*Aim of the task*
Each line below should be restated word for word.

Pixel coordinate grounding data:

-- Opening Marker --

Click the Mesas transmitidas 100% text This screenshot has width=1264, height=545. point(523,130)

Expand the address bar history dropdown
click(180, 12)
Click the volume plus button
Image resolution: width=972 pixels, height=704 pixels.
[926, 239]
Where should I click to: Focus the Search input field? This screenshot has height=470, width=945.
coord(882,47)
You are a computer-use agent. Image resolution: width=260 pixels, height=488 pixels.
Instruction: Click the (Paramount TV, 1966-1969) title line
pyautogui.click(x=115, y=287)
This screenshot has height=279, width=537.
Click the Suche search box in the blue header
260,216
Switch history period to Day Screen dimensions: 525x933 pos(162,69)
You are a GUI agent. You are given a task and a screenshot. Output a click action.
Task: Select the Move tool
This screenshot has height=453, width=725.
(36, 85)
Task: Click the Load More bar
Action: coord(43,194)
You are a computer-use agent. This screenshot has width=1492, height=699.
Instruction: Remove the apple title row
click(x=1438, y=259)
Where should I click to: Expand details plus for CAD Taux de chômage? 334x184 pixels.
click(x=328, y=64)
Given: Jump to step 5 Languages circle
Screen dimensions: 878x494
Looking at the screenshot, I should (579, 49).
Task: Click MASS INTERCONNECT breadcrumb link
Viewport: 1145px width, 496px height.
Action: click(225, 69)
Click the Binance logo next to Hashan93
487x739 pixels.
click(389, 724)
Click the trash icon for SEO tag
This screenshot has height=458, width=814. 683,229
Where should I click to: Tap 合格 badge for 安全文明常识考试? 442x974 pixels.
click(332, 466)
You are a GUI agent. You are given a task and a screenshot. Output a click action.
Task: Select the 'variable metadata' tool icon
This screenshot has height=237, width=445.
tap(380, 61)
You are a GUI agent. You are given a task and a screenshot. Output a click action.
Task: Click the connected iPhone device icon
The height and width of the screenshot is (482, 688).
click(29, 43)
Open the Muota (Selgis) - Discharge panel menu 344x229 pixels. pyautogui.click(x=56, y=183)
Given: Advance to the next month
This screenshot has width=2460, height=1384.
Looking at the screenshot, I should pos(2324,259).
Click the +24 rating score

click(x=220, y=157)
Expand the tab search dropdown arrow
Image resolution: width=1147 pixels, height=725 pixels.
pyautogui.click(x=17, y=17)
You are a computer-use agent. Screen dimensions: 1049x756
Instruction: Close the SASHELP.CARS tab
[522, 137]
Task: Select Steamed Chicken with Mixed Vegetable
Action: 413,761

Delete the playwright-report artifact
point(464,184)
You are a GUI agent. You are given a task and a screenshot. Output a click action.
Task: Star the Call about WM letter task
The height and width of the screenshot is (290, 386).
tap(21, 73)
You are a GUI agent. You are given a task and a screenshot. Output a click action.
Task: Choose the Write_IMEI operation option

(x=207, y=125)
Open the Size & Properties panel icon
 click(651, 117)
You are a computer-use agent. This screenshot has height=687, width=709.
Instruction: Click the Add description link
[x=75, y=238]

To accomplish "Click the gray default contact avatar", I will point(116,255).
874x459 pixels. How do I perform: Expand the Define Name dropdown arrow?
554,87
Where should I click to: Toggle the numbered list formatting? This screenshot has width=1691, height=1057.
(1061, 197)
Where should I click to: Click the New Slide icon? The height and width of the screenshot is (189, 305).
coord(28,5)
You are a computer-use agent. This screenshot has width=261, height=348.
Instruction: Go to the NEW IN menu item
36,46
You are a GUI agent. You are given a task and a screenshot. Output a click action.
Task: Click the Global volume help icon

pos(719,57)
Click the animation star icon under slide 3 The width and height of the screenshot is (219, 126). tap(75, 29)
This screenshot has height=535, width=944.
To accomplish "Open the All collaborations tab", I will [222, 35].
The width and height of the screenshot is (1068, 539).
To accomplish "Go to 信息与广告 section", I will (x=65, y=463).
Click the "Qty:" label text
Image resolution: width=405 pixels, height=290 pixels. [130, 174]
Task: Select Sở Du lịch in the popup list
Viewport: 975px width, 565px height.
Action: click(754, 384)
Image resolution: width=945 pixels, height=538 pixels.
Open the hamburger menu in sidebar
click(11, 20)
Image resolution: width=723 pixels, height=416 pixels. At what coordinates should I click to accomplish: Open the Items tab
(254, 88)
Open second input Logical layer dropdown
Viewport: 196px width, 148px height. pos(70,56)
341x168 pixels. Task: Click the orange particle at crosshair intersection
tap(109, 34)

-- Closing Marker --

*Task answer*
Click the Mesas transmitidas 100% text This screenshot has width=1264, height=545. point(523,130)

Expand the address bar history dropdown
click(180, 12)
Click the volume plus button
Image resolution: width=972 pixels, height=704 pixels.
[926, 239]
Where should I click to: Focus the Search input field? This screenshot has height=470, width=945.
coord(882,47)
You are a computer-use agent. Image resolution: width=260 pixels, height=488 pixels.
Instruction: Click the (Paramount TV, 1966-1969) title line
pyautogui.click(x=115, y=287)
This screenshot has height=279, width=537.
Click the Suche search box in the blue header
260,216
Switch history period to Day Screen dimensions: 525x933 pos(162,69)
You are a GUI agent. You are given a task and a screenshot. Output a click action.
Task: Select the Move tool
This screenshot has height=453, width=725.
(36, 85)
Task: Click the Load More bar
Action: coord(43,194)
You are a computer-use agent. This screenshot has width=1492, height=699.
Instruction: Remove the apple title row
click(x=1438, y=259)
Where should I click to: Expand details plus for CAD Taux de chômage? 334x184 pixels.
click(x=328, y=64)
Given: Jump to step 5 Languages circle
Screen dimensions: 878x494
Looking at the screenshot, I should (579, 49).
Task: Click MASS INTERCONNECT breadcrumb link
Viewport: 1145px width, 496px height.
Action: click(225, 69)
Click the Binance logo next to Hashan93
487x739 pixels.
click(389, 724)
Click the trash icon for SEO tag
This screenshot has height=458, width=814. 683,229
Where should I click to: Tap 合格 badge for 安全文明常识考试? 442x974 pixels.
click(332, 466)
You are a GUI agent. You are given a task and a screenshot. Output a click action.
Task: Select the 'variable metadata' tool icon
This screenshot has height=237, width=445.
tap(380, 61)
You are a GUI agent. You are given a task and a screenshot. Output a click action.
Task: Click the connected iPhone device icon
The height and width of the screenshot is (482, 688).
click(29, 43)
Open the Muota (Selgis) - Discharge panel menu 344x229 pixels. pyautogui.click(x=56, y=183)
Given: Advance to the next month
This screenshot has width=2460, height=1384.
Looking at the screenshot, I should pos(2324,259).
Click the +24 rating score

click(x=220, y=157)
Expand the tab search dropdown arrow
Image resolution: width=1147 pixels, height=725 pixels.
pyautogui.click(x=17, y=17)
You are a computer-use agent. Screen dimensions: 1049x756
Instruction: Close the SASHELP.CARS tab
[522, 137]
Task: Select Steamed Chicken with Mixed Vegetable
Action: 413,761

Delete the playwright-report artifact
point(464,184)
You are a GUI agent. You are given a task and a screenshot. Output a click action.
Task: Star the Call about WM letter task
The height and width of the screenshot is (290, 386).
tap(21, 73)
You are a GUI agent. You are given a task and a screenshot. Output a click action.
Task: Choose the Write_IMEI operation option

(x=207, y=125)
Open the Size & Properties panel icon
 click(651, 117)
You are a computer-use agent. This screenshot has height=687, width=709.
Instruction: Click the Add description link
[x=75, y=238]

To accomplish "Click the gray default contact avatar", I will point(116,255).
874x459 pixels. How do I perform: Expand the Define Name dropdown arrow?
554,87
Where should I click to: Toggle the numbered list formatting? This screenshot has width=1691, height=1057.
(1061, 197)
Where should I click to: Click the New Slide icon? The height and width of the screenshot is (189, 305).
coord(28,5)
You are a computer-use agent. This screenshot has width=261, height=348.
Instruction: Go to the NEW IN menu item
36,46
You are a GUI agent. You are given a task and a screenshot. Output a click action.
Task: Click the Global volume help icon

pos(719,57)
Click the animation star icon under slide 3 The width and height of the screenshot is (219, 126). tap(75, 29)
This screenshot has height=535, width=944.
To accomplish "Open the All collaborations tab", I will [222, 35].
The width and height of the screenshot is (1068, 539).
To accomplish "Go to 信息与广告 section", I will (x=65, y=463).
Click the "Qty:" label text
Image resolution: width=405 pixels, height=290 pixels. [130, 174]
Task: Select Sở Du lịch in the popup list
Viewport: 975px width, 565px height.
Action: click(754, 384)
Image resolution: width=945 pixels, height=538 pixels.
Open the hamburger menu in sidebar
click(11, 20)
Image resolution: width=723 pixels, height=416 pixels. At what coordinates should I click to accomplish: Open the Items tab
(254, 88)
Open second input Logical layer dropdown
Viewport: 196px width, 148px height. pos(70,56)
341x168 pixels. Task: Click the orange particle at crosshair intersection
tap(109, 34)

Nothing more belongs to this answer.